Смеялись в парке и грызли семки. Семки! - это он так говорит, резвясь. Не всерьез, конечно, подтрунивает.
 Потом я пошла домой, что было с ним – не знаю… Дико звучит! Это потому, что я сейчас несколько не в себе и не могу давать отчет своим… Ладно, все, все нормально. Просто я давно не говорила с людьми - ты, дневник, не в счет. Теперь тебе скажу: с ним весело. Нет, нет, нет, это не романтические бредни, не думай, я… слишком много многоточий!

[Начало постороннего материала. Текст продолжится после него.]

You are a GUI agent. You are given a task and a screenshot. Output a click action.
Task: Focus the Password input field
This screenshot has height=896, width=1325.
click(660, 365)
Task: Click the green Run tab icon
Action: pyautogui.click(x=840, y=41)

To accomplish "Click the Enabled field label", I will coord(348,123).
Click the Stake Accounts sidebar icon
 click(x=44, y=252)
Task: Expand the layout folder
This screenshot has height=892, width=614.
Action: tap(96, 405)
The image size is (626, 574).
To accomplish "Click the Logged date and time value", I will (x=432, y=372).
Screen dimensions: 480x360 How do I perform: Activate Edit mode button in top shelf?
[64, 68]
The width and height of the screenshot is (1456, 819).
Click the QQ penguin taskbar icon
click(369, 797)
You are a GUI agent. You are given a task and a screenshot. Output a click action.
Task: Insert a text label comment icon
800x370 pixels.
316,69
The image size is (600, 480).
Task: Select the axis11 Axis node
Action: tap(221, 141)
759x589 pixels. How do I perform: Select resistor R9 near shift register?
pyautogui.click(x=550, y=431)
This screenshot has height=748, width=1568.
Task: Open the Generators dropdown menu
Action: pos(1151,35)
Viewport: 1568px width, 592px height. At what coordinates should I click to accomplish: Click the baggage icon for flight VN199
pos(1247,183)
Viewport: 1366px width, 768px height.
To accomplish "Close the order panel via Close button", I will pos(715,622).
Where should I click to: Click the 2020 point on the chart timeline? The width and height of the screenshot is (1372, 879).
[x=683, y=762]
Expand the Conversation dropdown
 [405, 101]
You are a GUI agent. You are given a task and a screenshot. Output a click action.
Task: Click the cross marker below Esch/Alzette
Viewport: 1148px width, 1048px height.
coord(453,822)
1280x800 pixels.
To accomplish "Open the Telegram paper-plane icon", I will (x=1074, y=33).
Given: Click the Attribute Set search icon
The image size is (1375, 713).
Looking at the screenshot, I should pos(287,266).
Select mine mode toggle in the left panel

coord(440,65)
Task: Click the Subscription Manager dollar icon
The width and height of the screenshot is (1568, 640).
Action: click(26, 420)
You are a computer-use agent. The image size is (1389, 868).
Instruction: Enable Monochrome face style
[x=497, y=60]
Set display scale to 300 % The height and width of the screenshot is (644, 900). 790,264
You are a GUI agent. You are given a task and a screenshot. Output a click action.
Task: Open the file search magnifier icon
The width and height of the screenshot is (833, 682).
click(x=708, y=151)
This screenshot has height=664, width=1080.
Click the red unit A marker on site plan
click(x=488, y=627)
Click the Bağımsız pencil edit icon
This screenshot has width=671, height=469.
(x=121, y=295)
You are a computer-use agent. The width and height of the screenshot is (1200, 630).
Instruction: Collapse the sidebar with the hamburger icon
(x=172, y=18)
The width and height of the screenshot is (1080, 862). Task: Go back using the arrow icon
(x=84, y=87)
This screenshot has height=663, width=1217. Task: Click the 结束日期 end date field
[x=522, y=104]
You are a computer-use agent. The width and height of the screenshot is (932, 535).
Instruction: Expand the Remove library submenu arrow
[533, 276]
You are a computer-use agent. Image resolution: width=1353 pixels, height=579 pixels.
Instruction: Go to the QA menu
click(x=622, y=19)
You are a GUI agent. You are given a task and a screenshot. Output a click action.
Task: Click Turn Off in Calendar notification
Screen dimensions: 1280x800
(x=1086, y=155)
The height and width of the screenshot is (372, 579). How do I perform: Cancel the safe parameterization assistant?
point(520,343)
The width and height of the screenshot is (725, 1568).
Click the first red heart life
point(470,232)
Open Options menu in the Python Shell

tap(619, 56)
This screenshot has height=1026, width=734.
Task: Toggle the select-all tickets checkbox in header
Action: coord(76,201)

Многоточиев. Точиев. Точит. Червь.
 Плевать на всю эту романтику. У меня есть куча всего, моя жизнь полна, а я самодостаточна. 

Прощание славянки

Уехал… Я, главное, и не знала, он все таил до самой последней минуты, бессовестный. Теперь снова скучно, так скучно, так скучно, что плевать мне хочется на все вишни и мосты. Заточилась в комнате, как средневековая принцесса, сижу, перебираю всякий хлам, лишь бы чем-то заняться, делать хоть что-то, а не думать. Дело не в любви… Не в любви дело! Просто же надо человеку хоть с кем-то видится, так? Нельзя же гробить лето? Нельзя, нельзя! Это преступно. И ни о какой любви здесь нет речи, я всего лишь тоскую, что поговорить больше не с кем. На все лето. «Долго ль буду я под окном сидеть, по дороге вдаль день и ночь глядеть?»